Outrage as Budapest Pride banned by police
Gay rights activists have reacted angrily to news that the chief of police in Budapest has decided that a Pride march planned for July 5th will interfere with traffic and therefore will not go ahead.
The Europe branch of the International Lesbian and Gay Association said it is “appalled” by the decision.
ILGA-Europe called on the police chief, Gabor Toth, to change his decision and back Pride.
At last year’s Pride in Budapest skinheads and fascists massed along the 7km (4.3 mile) route of the march for gay rights.
They threw eggs and bottles filled with sand at the marchers.

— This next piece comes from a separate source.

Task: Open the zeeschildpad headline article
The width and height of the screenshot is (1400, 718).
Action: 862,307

Later that evening almost a dozen gay people were set upon and beaten.
Pride organisers said that the police had failed to take appropriate action:
“Contrary to a number of reports and the statement of the Interior Ministry, items capable of causing grievous bodily harm were thrown at the marchers: beer bottles, smoke bombs and molotov cocktails,” they said.
“The counter-demonstrators continuously shouted: “faggots into the Danube, followed by the Jews,” “soap factory” and “filthy faggots.”

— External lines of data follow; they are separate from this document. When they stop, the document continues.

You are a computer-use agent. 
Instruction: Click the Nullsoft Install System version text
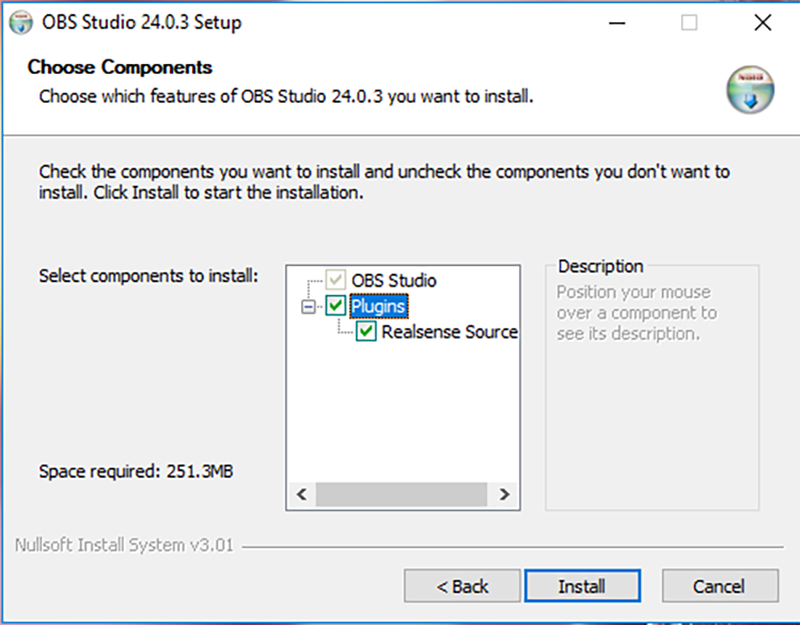(x=124, y=546)
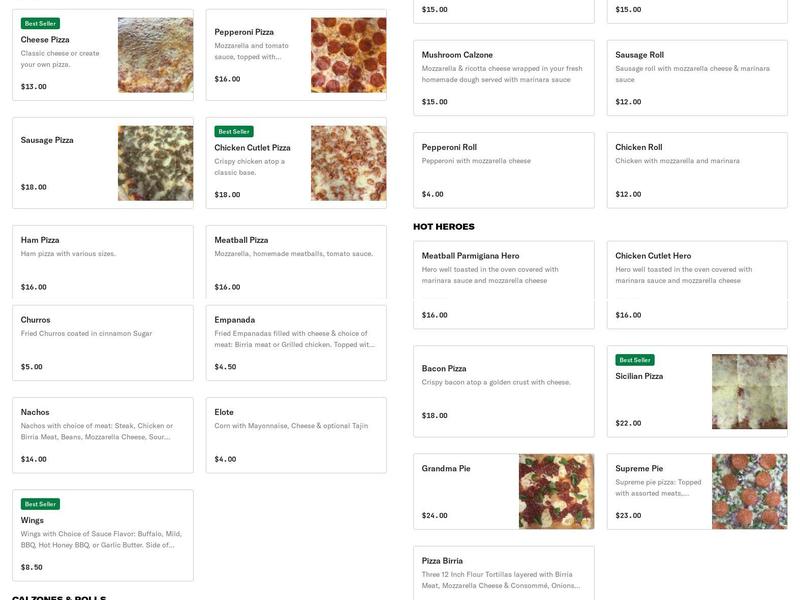Open the Pizza Birria menu item
The width and height of the screenshot is (800, 600).
503,572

“In the neighbourhood of the event closing the parade dozens of attacks on gays by lingering counter-demonstrators took place.”
On that occasion the Prime Minister of Hungary, Ferenc Gyurcsany, utterly condemned the incidents as “brutal, unacceptable, and outrageous.”

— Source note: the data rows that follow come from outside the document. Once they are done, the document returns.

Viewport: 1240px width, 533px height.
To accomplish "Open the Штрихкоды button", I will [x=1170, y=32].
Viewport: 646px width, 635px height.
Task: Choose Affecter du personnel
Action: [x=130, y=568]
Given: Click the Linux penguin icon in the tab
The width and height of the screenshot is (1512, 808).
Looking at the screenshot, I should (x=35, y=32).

Patricia Prendiville, Executive Director of ILGA-Europe, said today:
“We are appalled by the decision of the Budapest police chief.
“We consider his decision as a sign of giving in to the threats of ultra nationalists.
“The traffic hindrance explanation and an earlier suggestion to the LGBT activists to organise a stationary event in an area remote from the city centre are just excuses for the unwillingness of the Budapest police chief to take his responsibilities seriously to ensure order.
“One of the main objectives of any LGBT Pride March is to raise visibility for the LGBT community and communicate the community’s concerns and issues to the wider public.
“The police should not be preoccupied with making their lives and jobs easier by banning the demonstrations or sending the participants away from the public.
“It is the duty of the police to ensure that each citizen or group of citizens has a right to assemble, and express their view and opinions without interference.
“The law in Europe and Hungary on this subject is clear and the police are there to obey and enforce the law.”
Fascism has been on the rise in Hungary in recent years.
In 2007 a far-right Hungarian political party, Jobbik, known for their anti-Semitic, anti-Roma and homophobic rhetoric, inducted the first members of its paramilitary wing, the Magyar Guard, outside the country’s Presidential palace in Budapest.
Jobbik supporters were among the people who attacked Pride.
The founding members of Magyar Garda took oaths of allegance in front of over a thousand supporters of the Jobbik party waving red and white striped Arpad flags, similar to those used by the country’s pro-Nazi Arrow Cross regime during the Second World War.